Siamo diventati più di sempre – ha iniziato – un popolo di chiacchieroni inconcludenti. L’ultimo stupido dibattito di moda tra i politici è il dilemma se ammodernare o no il Paese con l’adeguamento e la costruzione delle necessarie strutture, le cosiddette grandi opere. Intanto, mentre da tempo prevale il chiacchiericcio, l’Italia rischia di andare definitivamente in malora. Cadono i ponti e le strade sono ridotte peggio del groviera, provocando vittime e danni ingenti in termini economici e di credibilità internazionale per le nostre imprese.
Fino a qualche tempo fa eravamo ritenuti, ritengo a ragione, dentro e fuori i confini, fino nei punti più remoti del pianeta, i più abili costruttori di opere pubbliche, soprattutto legate alla viabilità, un’eredità trasmessaci dai romani; quest'unanime credibilità, ci faceva vincere ovunque grandi commesse che significavano lavoro, benessere e sostegno della bilancia dei pagamenti. Adesso dopo i tanti disastri, spesso annunciati, ben pochi si fideranno di noi in questo campo.
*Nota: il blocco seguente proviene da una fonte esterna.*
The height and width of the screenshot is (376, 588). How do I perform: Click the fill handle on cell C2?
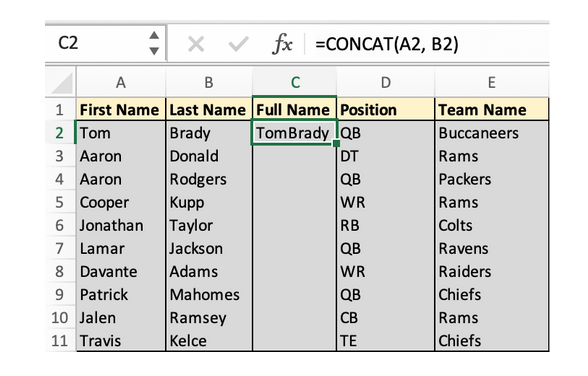(x=336, y=143)
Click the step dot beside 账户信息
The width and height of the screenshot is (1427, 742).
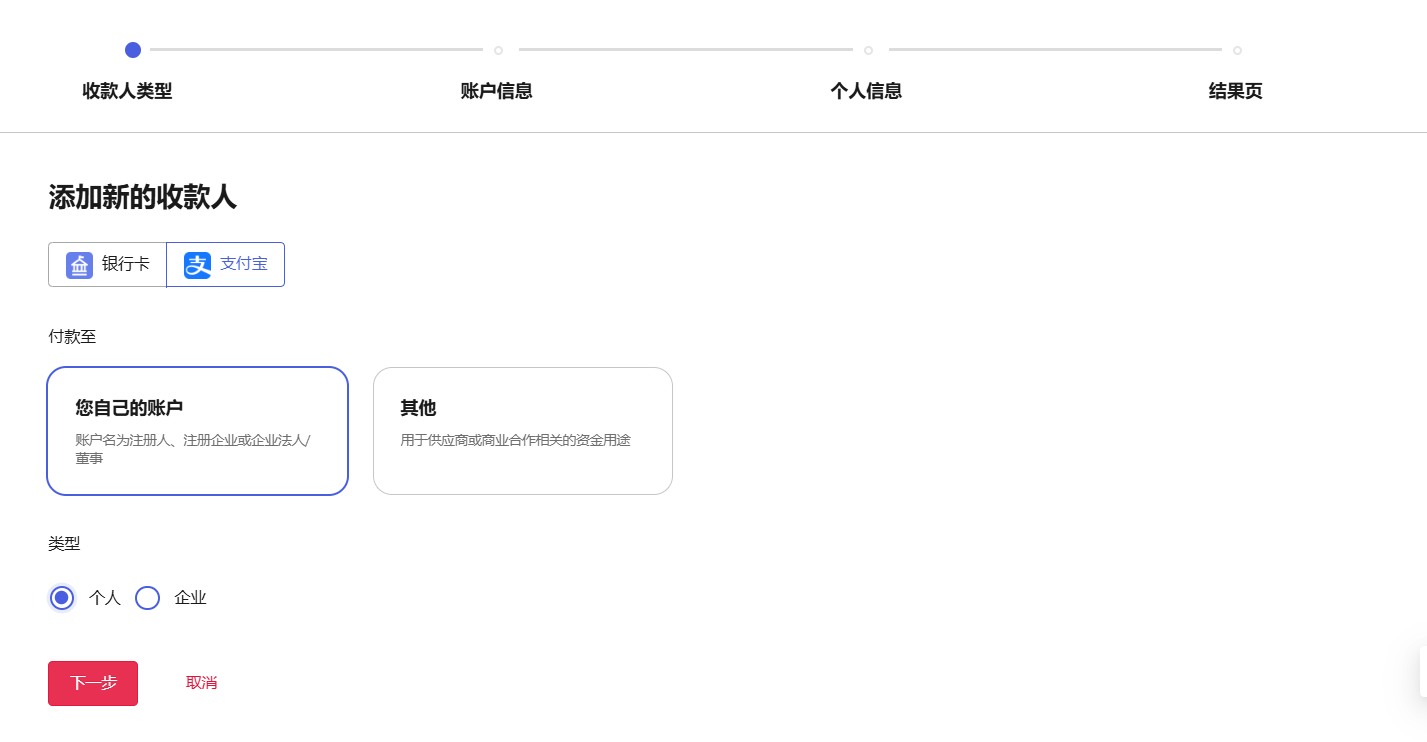(499, 50)
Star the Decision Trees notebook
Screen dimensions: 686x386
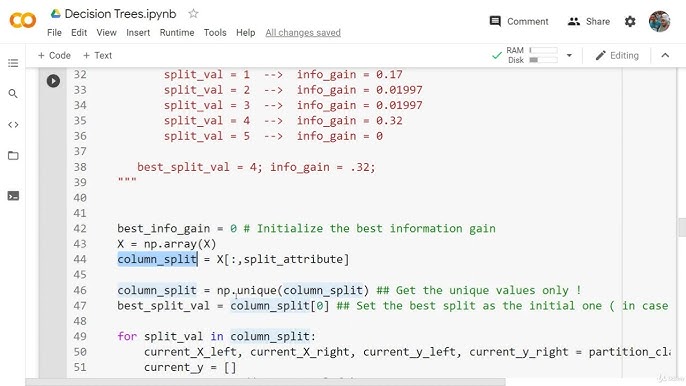(193, 14)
La realtà è che dopo le grandiose trasformazioni del ventennio d’oro del dopoguerra in cui le infrastrutture furono un elemento determinante per la rivoluzione italiana che da nazione contadina si trasformò in uno dei grandi paesi industriali del mondo, tutto si è fermato o quasi proprio dal momento in cui ci eravamo illusi di essere diventati non con la bacchetta magica delle favole, ma con lavoro, sacrifici, perseveranza e intelligenza. Si ha la sensazione che quella trasformazione da rospo a principe si sia esaurita e che rischiamo di tornare alle sembianze originarie.
Siamo, stati informati dopo il crollo del ponte di Genova, che gli addetti ai lavori sapevano da tempo della sua pericolosità dovuta a una serie di cause, compresa quella dell’età ormai di mezzo secolo. Sebbene venisse chiamato, per una certa somiglianza, ponte di Brooklin, si è visto amaramente che non aveva nulla di simile o peggio non veniva curato come l’originale che resiste dal 1876, per non parlare di quelli romani che hanno duemila anni di vita. Alcuni ne conoscevano le condizioni e i più avveduti, pochi per la verità, hanno cercato di correre ai ripari con un progetto alternativo, ma l’Italia delle fazioni è riuscita a bloccare tutto. E per i responsabili è il momento dello scaricabarile, un altro degli sport preferiti dagli italiani.
Sei sempre il solito pessimista che vede più nero di quel che è in realtà; – ho risposto al mio amico – d’accordo, non stiamo attraversando un bel periodo, sicuramente abbiamo più problemi di sempre, ma le tue affermazioni danno l’idea ingiusta di un popolo senza speranza. Sei come sempre un disfattista.
Mettila come ti pare – mi ha risposto – ma non vedo salvezza. Prendi le dichiarazioni del ministro che più ci riguardano da vicino. Di fronte alle tante morti legate al mondo del lavoro come quelle degli extracomunitari in Puglia, chi dovrebbe rappresentare il nuovo che avanza se n'è uscito con la solita banalità di sempre: occorrono più ispettori. Forse ne occorrono veramente di più, ma questo è solo la punta dell’iceberg di un problema molto più complesso che dovrebbe essere affrontato in modo radicale e rapidamente.
Sarà che sono un inguaribile ottimista – ho concluso – ma so che dopo che si è toccato il fondo non c’è altro che la risalita.